Don’t know about tao-deploy
or tao-converter
, but you can use the DeepStream app to generate the engine. The first time you run the app, you will see the message “Trying to create engine from model files.” DeepStream will attempt to generate the engine and save it in a subfolder, for example: /opt/nvidia/deepstream/deepstream-5.0/samples/models/Primary_Detector/resnet10.caffemodel_b1_gpu0_fp16.engine
. If you run the app with sudo privileges, the generation will succeed, and the engine will be saved with the message “Serialized CUDA engine to file: /opt/nvidia/deepstream/deepstream-5.0/samples/models/Primary_Detector/resnet10.caffemodel_b1_gpu0_fp16.engine successfully.” You can edit the config file to use that engine file by setting the path in the model-engine-file
field. The next time you run the app, the engine file won’t be generated but rather loaded from the file.
@miguel.taylor
Thank you for the clarification.
I’m aware that I can make Deepstream re-use the engine by changing the config, I did what you described from time to time but that’s very inconvenient when I work with multiple models, say 10 models. tao-deploy
and tao-converter
is from the NVIDIA TAO Toolkit, they allow me to build the engine in advance and Deepstream can use that engine directly. My goal is that the first time I run a Deepstream app, all the engines it needs are already built so I don’t have to wait for an hour, then go back and change all config files so that Deepstream won’t build new engines the next time I run the same app.

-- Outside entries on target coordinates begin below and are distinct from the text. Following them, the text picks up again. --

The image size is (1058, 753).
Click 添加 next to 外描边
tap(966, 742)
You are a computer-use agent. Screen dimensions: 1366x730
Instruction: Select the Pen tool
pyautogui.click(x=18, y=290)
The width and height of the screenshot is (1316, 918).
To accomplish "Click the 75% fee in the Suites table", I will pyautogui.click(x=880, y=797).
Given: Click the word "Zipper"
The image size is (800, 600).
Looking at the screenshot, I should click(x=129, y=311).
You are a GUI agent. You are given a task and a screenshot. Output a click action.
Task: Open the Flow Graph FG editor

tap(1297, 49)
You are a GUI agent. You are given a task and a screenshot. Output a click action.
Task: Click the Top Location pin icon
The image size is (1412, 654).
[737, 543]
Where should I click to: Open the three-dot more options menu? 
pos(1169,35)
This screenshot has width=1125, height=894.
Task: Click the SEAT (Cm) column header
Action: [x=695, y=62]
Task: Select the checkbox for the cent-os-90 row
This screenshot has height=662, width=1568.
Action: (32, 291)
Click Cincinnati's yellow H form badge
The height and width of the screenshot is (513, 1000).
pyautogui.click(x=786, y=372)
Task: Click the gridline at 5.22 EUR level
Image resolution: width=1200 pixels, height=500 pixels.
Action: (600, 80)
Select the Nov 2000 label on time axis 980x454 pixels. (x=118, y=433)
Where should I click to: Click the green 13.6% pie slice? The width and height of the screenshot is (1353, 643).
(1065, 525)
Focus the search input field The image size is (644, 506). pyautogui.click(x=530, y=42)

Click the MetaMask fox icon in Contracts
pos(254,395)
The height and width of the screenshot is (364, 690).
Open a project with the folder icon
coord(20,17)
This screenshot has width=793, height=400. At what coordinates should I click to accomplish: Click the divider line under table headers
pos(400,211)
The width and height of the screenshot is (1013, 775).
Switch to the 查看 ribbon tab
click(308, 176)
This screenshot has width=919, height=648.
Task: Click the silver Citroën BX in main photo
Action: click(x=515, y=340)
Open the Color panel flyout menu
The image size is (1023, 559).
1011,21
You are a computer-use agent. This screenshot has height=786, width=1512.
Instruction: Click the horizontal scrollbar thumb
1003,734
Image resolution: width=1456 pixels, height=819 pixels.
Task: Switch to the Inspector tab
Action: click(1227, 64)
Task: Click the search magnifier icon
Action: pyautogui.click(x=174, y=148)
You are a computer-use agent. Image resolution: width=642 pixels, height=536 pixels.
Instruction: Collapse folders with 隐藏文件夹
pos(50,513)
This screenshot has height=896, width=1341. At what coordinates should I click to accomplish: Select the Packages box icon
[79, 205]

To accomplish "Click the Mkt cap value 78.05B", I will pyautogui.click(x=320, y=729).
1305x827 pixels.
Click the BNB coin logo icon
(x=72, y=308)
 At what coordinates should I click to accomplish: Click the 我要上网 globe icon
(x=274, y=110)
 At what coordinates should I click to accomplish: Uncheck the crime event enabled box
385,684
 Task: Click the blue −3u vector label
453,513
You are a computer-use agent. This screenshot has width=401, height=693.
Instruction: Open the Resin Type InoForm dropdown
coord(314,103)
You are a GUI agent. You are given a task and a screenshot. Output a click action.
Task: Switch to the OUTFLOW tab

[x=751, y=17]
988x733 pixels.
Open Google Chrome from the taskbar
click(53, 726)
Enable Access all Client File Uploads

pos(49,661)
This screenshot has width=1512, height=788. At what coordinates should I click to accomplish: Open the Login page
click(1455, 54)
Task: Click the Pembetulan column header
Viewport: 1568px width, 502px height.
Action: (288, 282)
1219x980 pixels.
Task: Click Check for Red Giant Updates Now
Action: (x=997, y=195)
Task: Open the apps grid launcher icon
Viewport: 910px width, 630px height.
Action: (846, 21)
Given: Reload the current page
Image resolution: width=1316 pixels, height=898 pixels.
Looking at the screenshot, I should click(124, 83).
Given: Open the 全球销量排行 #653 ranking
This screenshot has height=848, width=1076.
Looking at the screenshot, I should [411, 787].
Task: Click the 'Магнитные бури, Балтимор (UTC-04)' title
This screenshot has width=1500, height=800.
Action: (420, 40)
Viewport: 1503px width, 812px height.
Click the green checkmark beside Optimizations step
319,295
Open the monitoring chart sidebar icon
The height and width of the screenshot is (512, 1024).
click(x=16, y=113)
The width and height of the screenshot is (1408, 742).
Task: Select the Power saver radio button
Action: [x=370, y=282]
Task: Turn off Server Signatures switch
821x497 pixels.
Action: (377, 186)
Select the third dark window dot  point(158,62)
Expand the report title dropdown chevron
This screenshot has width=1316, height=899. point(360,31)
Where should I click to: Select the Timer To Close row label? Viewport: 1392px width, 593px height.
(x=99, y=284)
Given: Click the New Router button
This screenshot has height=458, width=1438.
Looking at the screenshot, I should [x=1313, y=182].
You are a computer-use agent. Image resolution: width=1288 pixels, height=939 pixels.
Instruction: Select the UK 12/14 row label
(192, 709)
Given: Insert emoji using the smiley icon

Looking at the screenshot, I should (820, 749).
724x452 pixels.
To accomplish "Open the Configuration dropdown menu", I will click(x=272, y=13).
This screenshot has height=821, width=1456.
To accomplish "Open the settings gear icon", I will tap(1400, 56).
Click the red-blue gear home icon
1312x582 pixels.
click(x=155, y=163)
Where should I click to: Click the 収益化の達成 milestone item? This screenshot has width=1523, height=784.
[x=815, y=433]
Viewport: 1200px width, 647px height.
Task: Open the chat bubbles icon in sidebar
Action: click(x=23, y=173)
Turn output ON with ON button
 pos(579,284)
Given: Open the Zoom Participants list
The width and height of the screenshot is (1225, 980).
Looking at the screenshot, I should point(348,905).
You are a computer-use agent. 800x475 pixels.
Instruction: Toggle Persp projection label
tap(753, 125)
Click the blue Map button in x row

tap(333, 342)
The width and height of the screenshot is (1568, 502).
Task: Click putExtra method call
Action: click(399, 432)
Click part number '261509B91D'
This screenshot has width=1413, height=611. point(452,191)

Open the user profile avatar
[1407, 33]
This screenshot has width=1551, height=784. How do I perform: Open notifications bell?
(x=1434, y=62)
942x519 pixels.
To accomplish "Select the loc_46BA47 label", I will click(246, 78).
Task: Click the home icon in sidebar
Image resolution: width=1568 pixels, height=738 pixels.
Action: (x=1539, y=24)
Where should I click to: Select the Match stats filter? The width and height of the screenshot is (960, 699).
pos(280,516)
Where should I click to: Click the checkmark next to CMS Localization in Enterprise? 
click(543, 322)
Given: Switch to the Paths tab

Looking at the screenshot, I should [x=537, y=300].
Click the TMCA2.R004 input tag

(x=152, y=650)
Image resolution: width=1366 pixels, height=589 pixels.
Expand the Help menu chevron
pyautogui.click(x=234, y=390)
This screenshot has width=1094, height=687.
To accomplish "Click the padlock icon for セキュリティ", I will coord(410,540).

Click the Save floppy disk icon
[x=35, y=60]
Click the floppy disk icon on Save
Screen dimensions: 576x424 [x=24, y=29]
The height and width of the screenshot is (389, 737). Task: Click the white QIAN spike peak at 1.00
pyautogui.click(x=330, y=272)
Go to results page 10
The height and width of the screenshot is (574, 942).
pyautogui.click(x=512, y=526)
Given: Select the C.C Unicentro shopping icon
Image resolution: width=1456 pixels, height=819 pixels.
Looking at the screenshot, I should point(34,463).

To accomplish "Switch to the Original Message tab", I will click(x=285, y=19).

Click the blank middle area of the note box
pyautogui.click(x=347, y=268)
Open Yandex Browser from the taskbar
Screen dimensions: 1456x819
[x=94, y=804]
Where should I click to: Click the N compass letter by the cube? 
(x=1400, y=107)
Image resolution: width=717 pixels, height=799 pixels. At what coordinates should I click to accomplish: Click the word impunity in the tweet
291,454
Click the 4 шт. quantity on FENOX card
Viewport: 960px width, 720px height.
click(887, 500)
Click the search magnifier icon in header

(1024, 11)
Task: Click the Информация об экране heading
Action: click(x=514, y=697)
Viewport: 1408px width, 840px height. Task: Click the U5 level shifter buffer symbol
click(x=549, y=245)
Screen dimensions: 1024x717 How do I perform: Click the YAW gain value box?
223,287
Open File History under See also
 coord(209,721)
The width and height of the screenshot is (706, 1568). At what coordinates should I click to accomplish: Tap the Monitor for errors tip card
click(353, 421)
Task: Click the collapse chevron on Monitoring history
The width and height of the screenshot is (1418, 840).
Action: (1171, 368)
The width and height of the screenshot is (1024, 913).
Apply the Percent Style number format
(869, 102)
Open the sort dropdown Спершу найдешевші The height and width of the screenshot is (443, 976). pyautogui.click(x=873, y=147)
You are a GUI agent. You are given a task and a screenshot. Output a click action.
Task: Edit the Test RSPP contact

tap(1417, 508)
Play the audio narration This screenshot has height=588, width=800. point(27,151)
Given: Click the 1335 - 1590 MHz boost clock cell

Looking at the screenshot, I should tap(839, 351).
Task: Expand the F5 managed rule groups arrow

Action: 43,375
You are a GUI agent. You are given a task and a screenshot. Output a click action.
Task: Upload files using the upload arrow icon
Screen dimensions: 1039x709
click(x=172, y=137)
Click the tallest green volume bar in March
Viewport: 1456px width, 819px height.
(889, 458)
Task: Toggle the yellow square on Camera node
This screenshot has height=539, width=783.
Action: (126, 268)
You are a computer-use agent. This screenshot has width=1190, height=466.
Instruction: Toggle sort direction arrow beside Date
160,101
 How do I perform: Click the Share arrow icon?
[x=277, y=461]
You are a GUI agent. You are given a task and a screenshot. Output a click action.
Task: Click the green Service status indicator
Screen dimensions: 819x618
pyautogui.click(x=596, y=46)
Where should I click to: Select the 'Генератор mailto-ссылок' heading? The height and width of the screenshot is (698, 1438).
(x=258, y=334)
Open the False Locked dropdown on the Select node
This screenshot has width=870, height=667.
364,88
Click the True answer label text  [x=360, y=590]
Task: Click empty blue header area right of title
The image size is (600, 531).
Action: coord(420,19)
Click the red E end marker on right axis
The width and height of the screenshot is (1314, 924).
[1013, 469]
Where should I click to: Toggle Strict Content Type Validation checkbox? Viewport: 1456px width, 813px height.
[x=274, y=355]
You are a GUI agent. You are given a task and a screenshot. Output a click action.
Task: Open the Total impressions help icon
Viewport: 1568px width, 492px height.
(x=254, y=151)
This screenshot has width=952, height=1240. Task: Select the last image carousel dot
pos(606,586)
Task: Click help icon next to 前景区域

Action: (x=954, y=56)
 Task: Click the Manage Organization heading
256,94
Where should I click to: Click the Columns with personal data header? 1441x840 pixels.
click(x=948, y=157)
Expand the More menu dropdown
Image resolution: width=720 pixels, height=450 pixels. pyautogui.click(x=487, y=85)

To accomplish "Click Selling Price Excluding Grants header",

The layer-device-precision
property is added in Deepstream version 6.1.1 and the document doesn’t specify if Deepstream uses that property during inference or during engine building. If Deepstream uses it during engine building, then I need to find a way to replicate the setting in tao-deploy
/ tao-converter
. If I can’t do that, then I will have to use Deepstream for engine building with mixed precision.